For both governments, it seems that anything goes as long as "it keeps the economy flowing". The only hope is that people, confused or confident, rich or poor, recognise and resist any authority that tries, whether through tyranny or cosseting, to suppress their independent-mindedness. It's a timely warning, and always has been. Perhaps we should at least be glad that, during an economic crisis, there's little hope of excessive comfort – except for the excessively comfortable.
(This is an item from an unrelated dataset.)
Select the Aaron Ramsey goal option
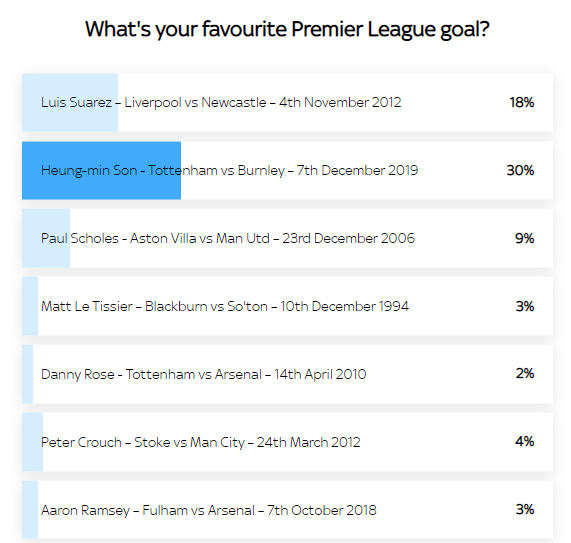Viewport: 571px width, 543px height. coord(287,510)
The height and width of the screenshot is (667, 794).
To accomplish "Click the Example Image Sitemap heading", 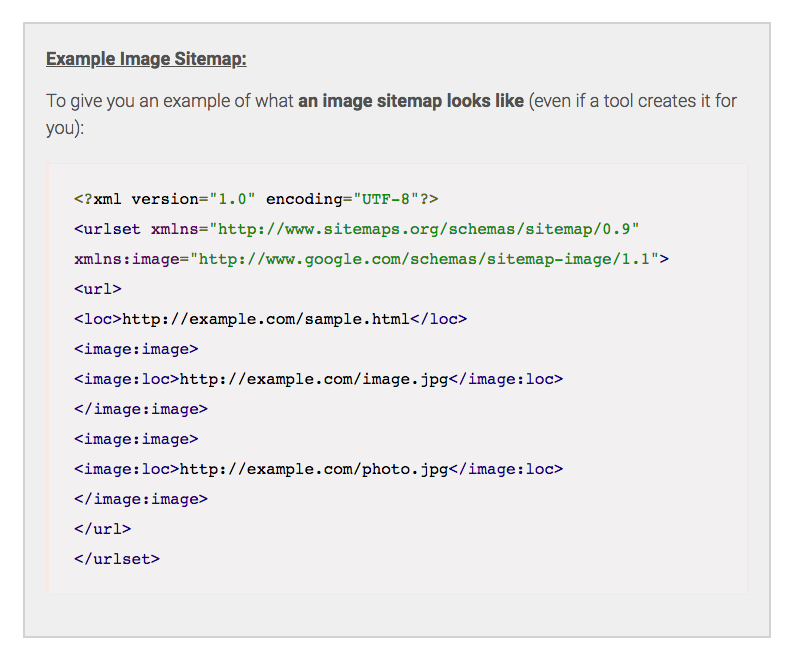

Anyone for revolution?

  

  

Beware

  I

Beware of living in a nation
with no road signs or price tags in shops
and certainly no Freedom of Information.

It could be a massive experiment in progress
by the rulers to improve verbal communication,
as the government is bankrupt and its people illiterate.

It could also be that the people are simply super-intelligent,
psychic, lateral thinkers who excel in problem solving
and instinctively know how to figure things out.

It possibly encourages enterprise and intelligence gathering
as individuals ferret out ways of bartering information.
It certainly keeps the economy flowing, and prevents people
from knowing whether they are coming or going.

  II

Beware of living in a nation
with a surfeit of street signs and price tags in shops
but still no real Freedom of Information.

It could be a massive experiment in progress
by the rulers to discourage communication
among its citizens for fear of increasing social cohesion.

It could also be that people lack intelligence,
always in need of nurture; someone to hold their hand
as they remain illiterate and incapable of figuring things out.

It discourages enterprise and any form of self-knowing,
engaged perpetually in information processing,
leaving little time and energy for thinking.
It keeps the economy flowing, gives people the illusion
they are in control of their lives, coolly coming and going.